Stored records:
################

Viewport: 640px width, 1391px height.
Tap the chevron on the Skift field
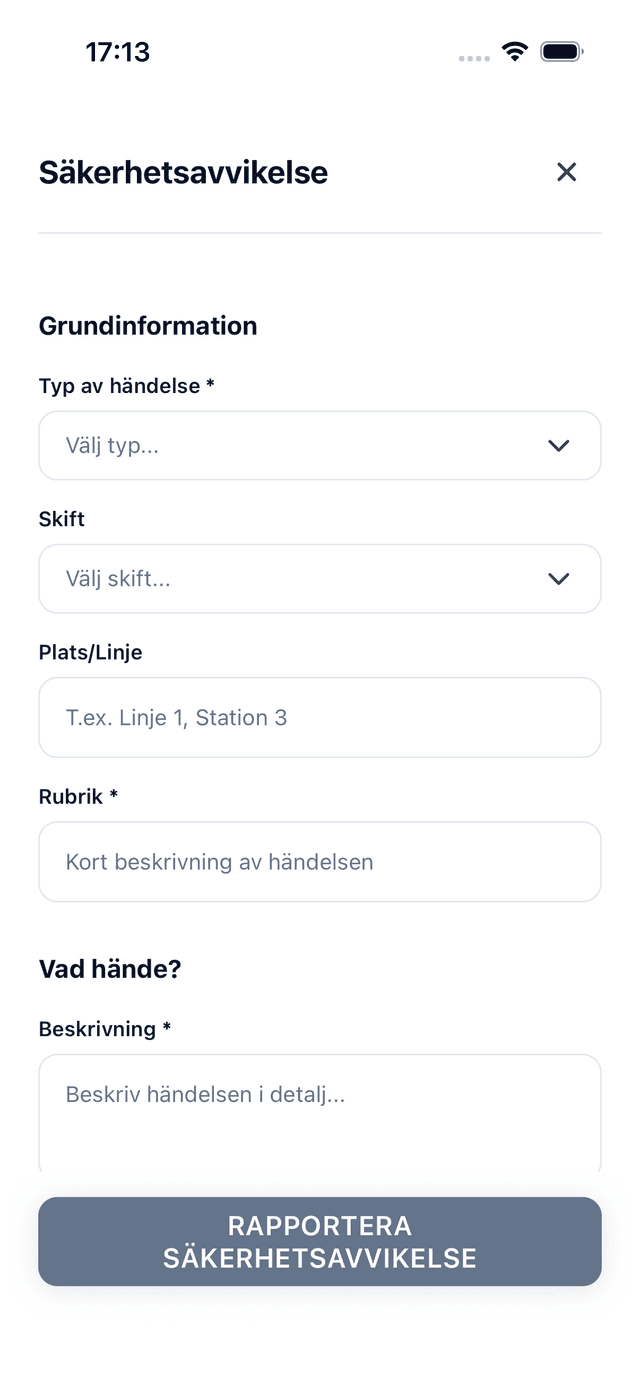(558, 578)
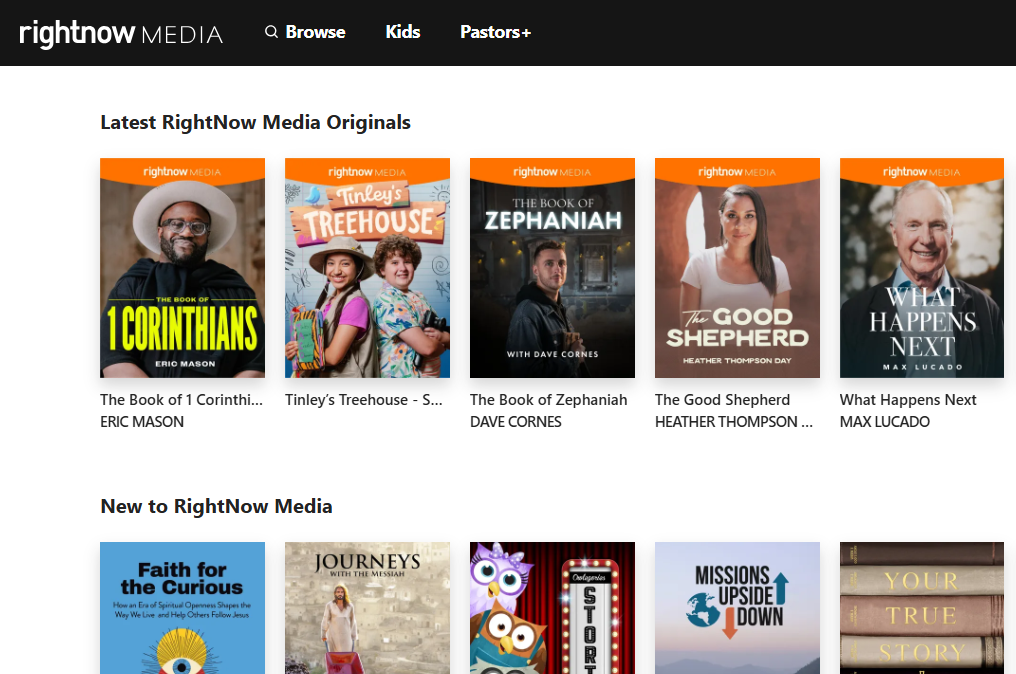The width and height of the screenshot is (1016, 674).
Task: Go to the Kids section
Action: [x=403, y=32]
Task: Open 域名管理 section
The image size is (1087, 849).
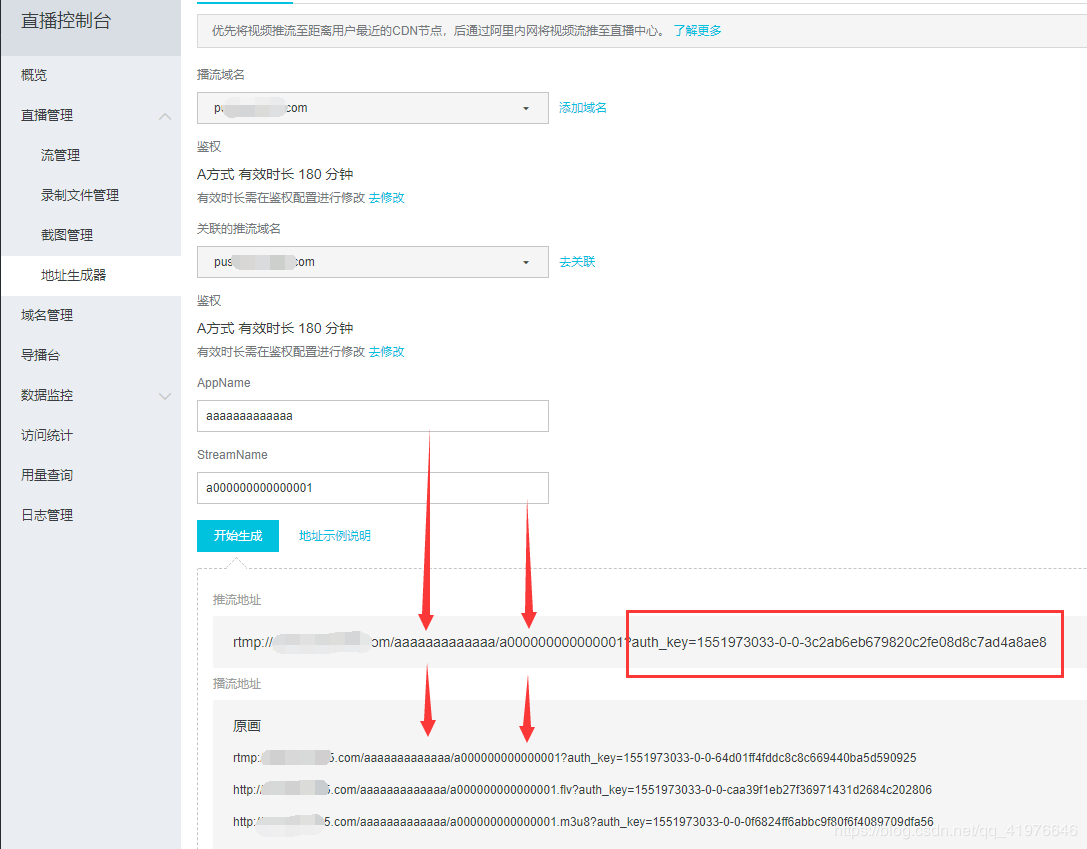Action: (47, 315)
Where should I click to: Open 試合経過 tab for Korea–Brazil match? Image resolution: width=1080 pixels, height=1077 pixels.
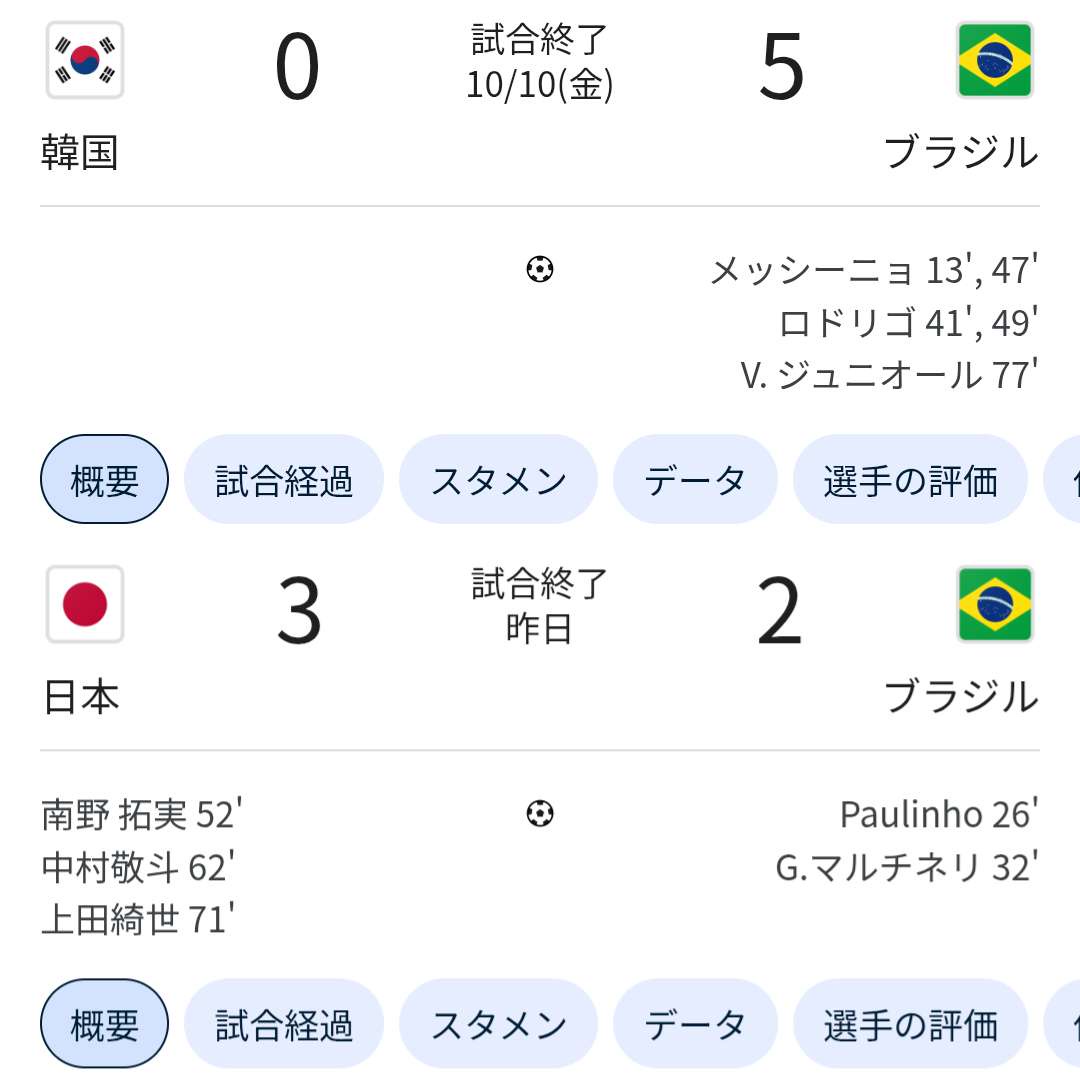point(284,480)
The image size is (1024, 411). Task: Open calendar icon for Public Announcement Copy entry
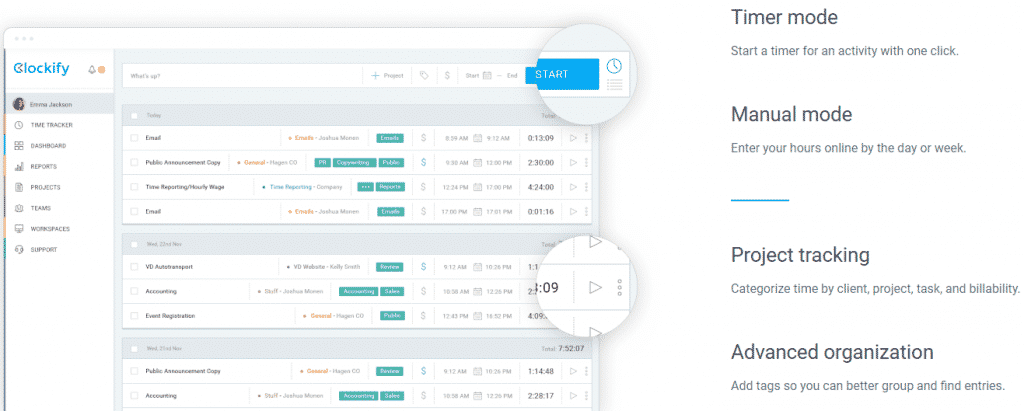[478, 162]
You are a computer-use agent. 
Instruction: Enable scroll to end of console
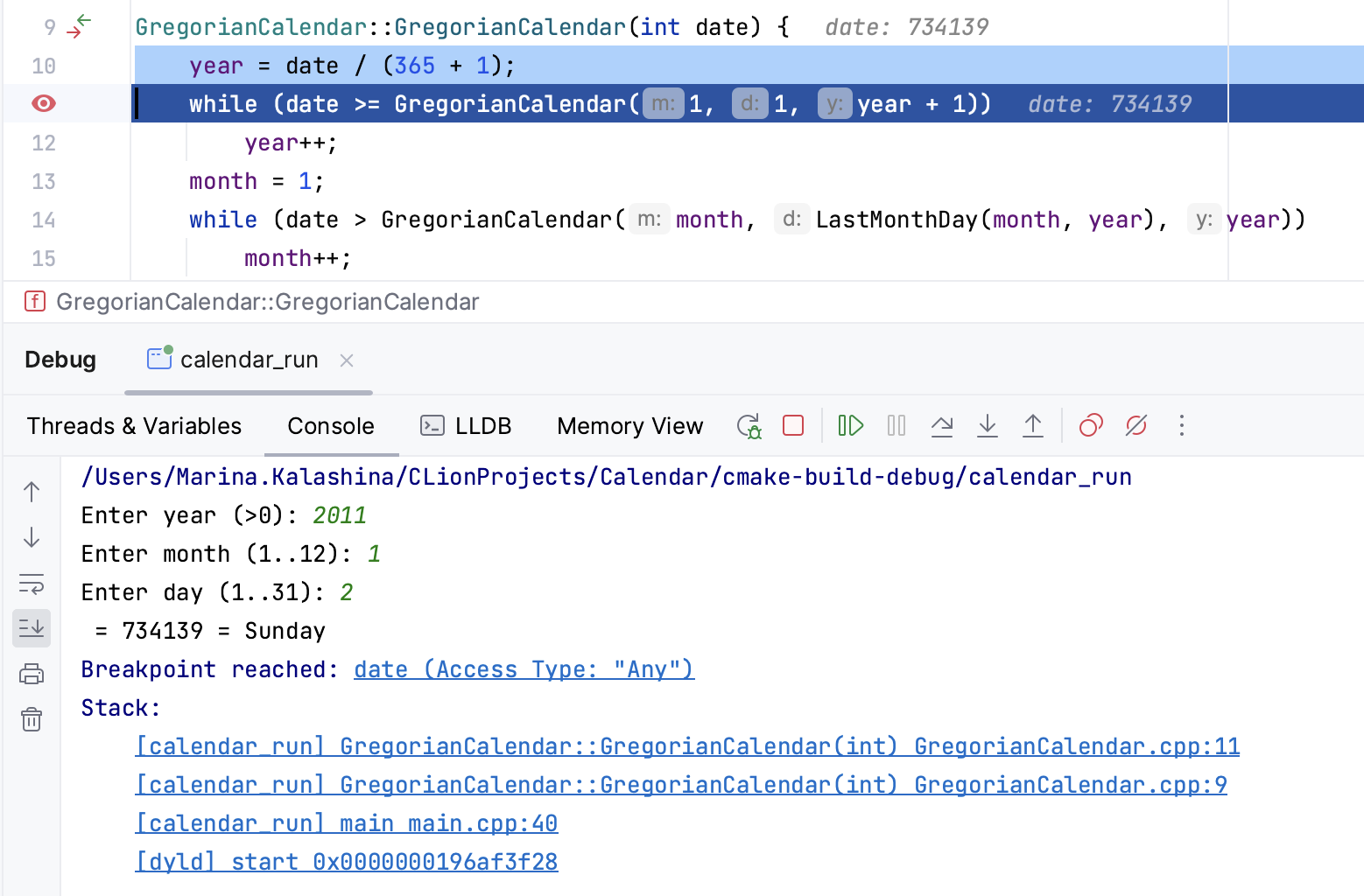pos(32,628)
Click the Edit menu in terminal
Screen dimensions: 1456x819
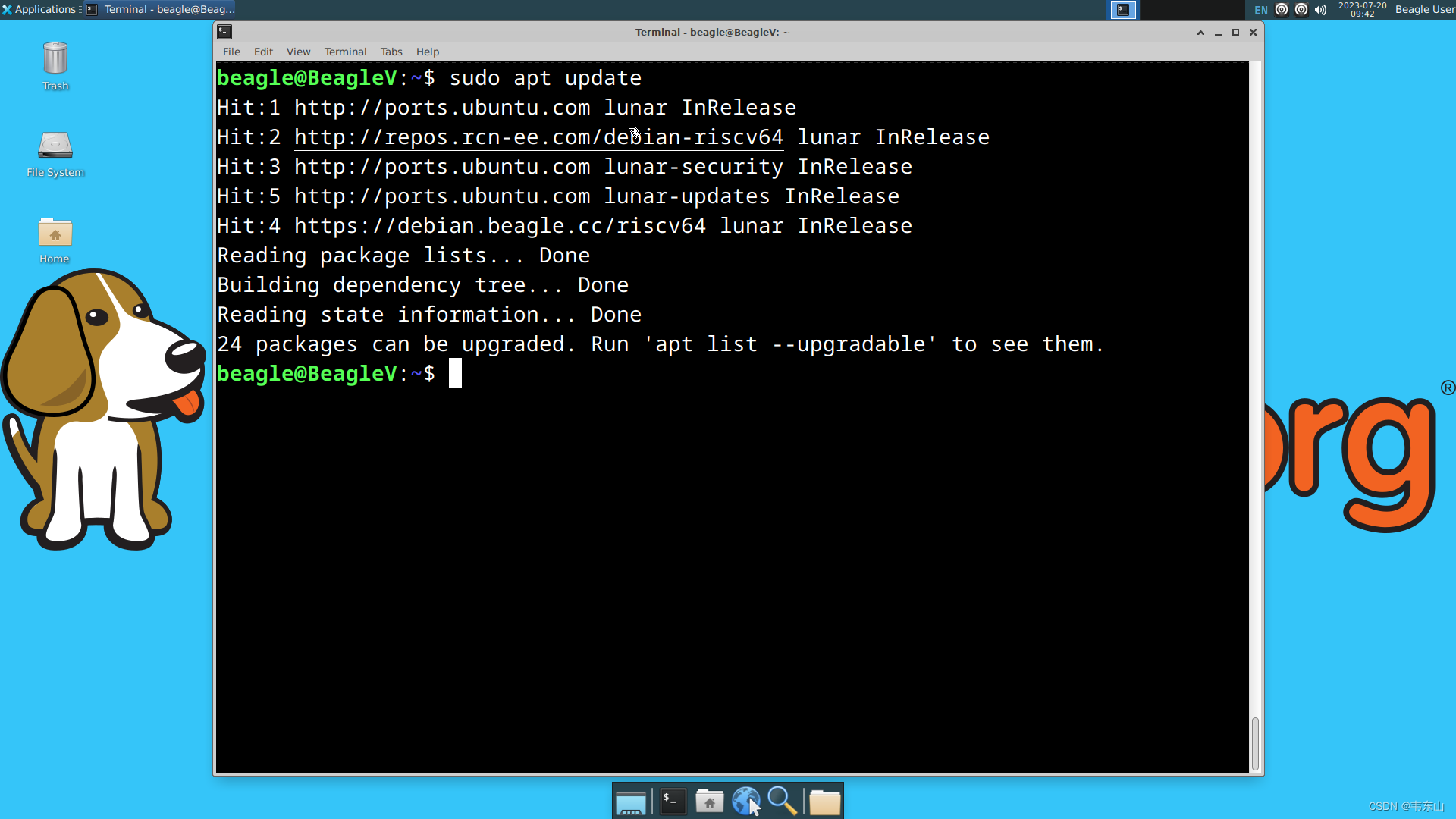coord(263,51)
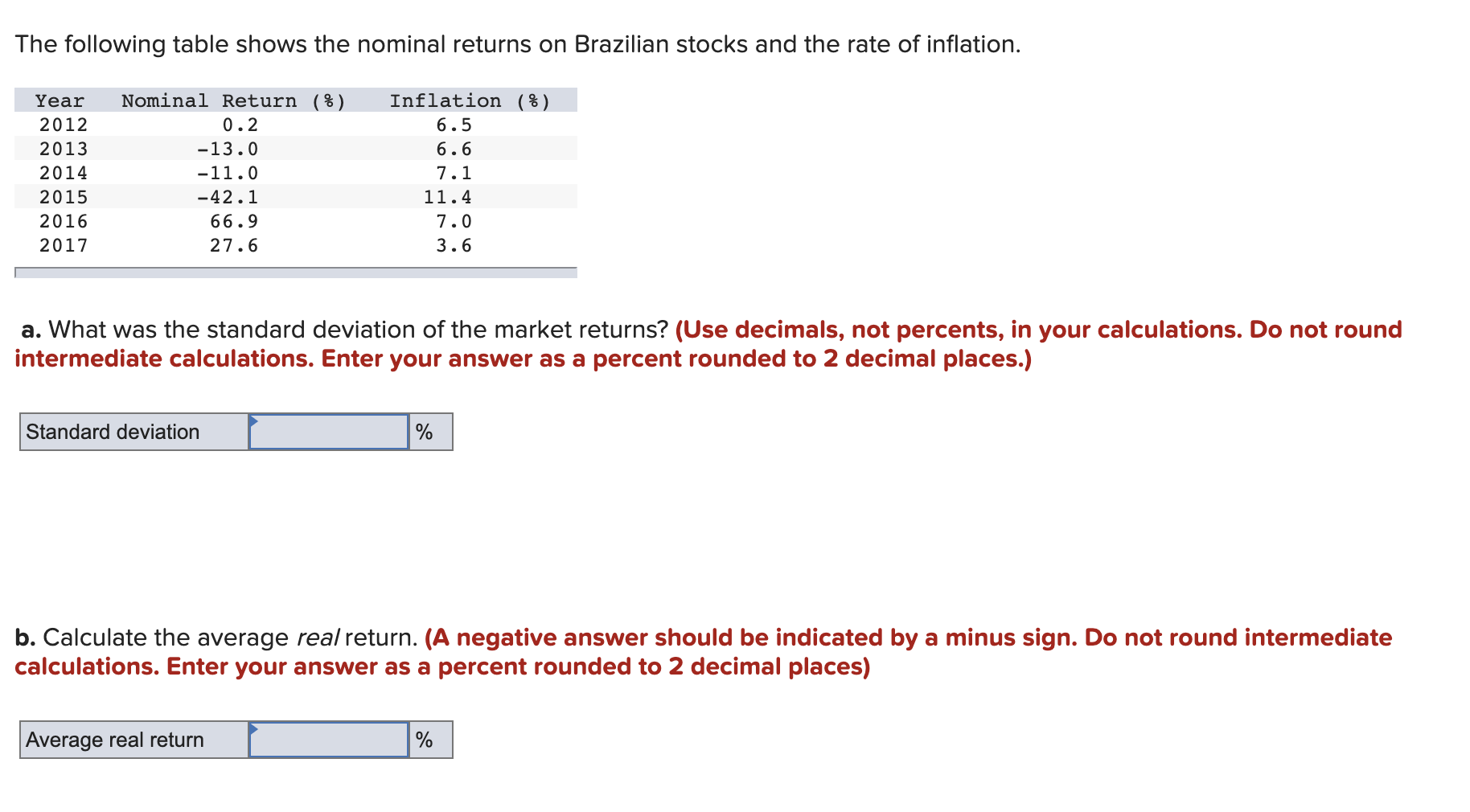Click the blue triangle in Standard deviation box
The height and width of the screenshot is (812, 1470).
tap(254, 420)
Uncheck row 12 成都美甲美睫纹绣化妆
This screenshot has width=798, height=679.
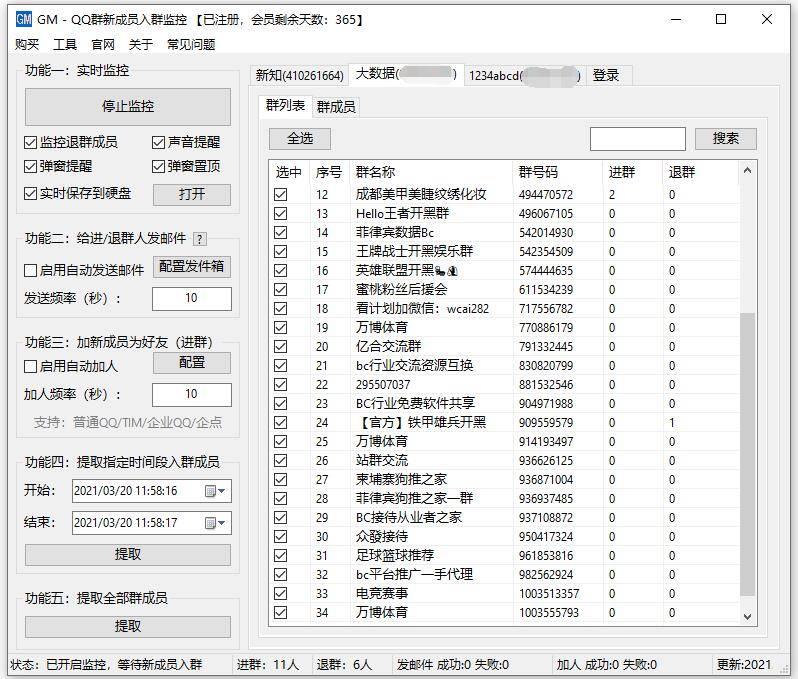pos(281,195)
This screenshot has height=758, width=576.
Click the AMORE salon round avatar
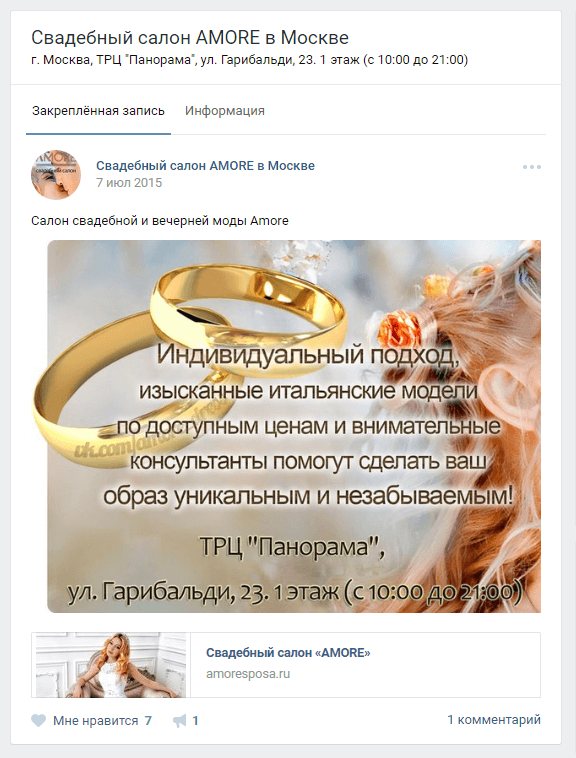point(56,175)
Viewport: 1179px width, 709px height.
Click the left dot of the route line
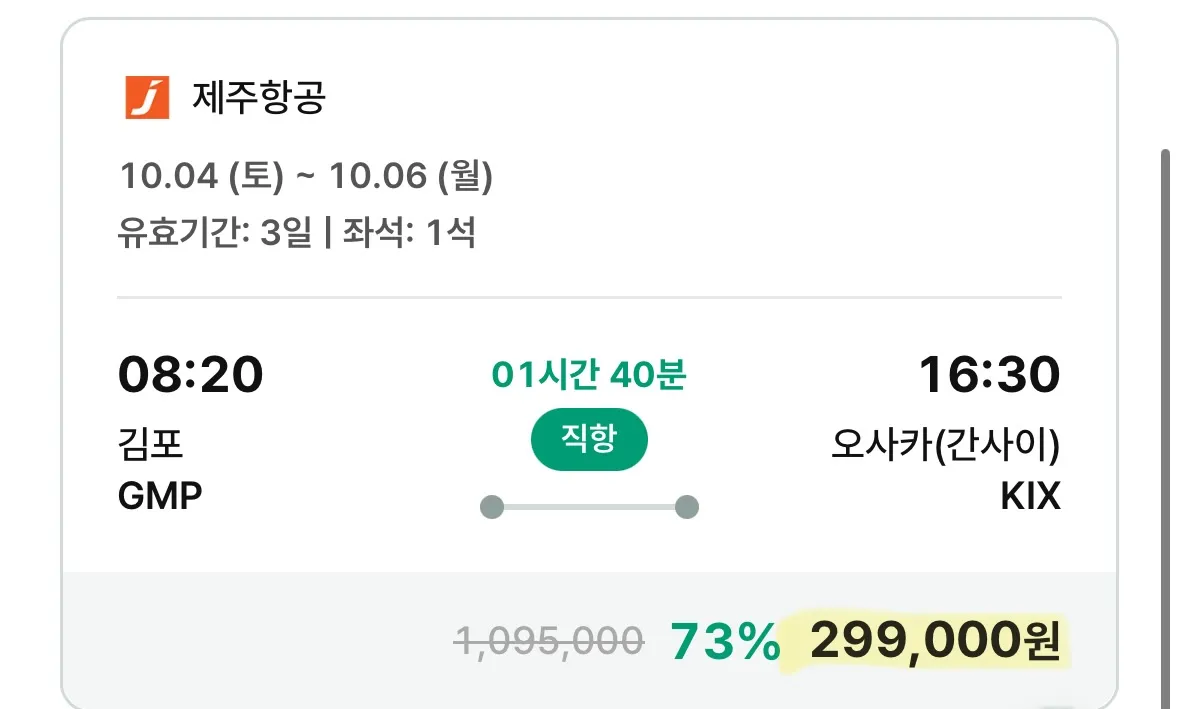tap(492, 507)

################

Goal of the exercise: Set the data above down again exactly as given, with no pictures.

Written answer:
Viewport: 640px width, 1391px height.
Tap the chevron on the Skift field
(558, 578)
The width and height of the screenshot is (1016, 674).
Task: Go to the Kids section
Action: [x=403, y=32]
Task: Open 域名管理 section
The image size is (1087, 849).
Action: (47, 315)
Where should I click to: Open 試合経過 tab for Korea–Brazil match? Image resolution: width=1080 pixels, height=1077 pixels.
point(284,480)
The image size is (1024, 411). Task: Open calendar icon for Public Announcement Copy entry
[478, 162]
You are a computer-use agent. 
Instruction: Enable scroll to end of console
pos(32,628)
Click the Edit menu in terminal
Screen dimensions: 1456x819
coord(263,51)
Click the blue triangle in Standard deviation box
The height and width of the screenshot is (812, 1470).
tap(254, 420)
Uncheck row 12 成都美甲美睫纹绣化妆
This screenshot has width=798, height=679.
pos(281,195)
This screenshot has height=758, width=576.
Click the AMORE salon round avatar
point(56,175)
Viewport: 1179px width, 709px height.
Click the left dot of the route line
tap(492, 507)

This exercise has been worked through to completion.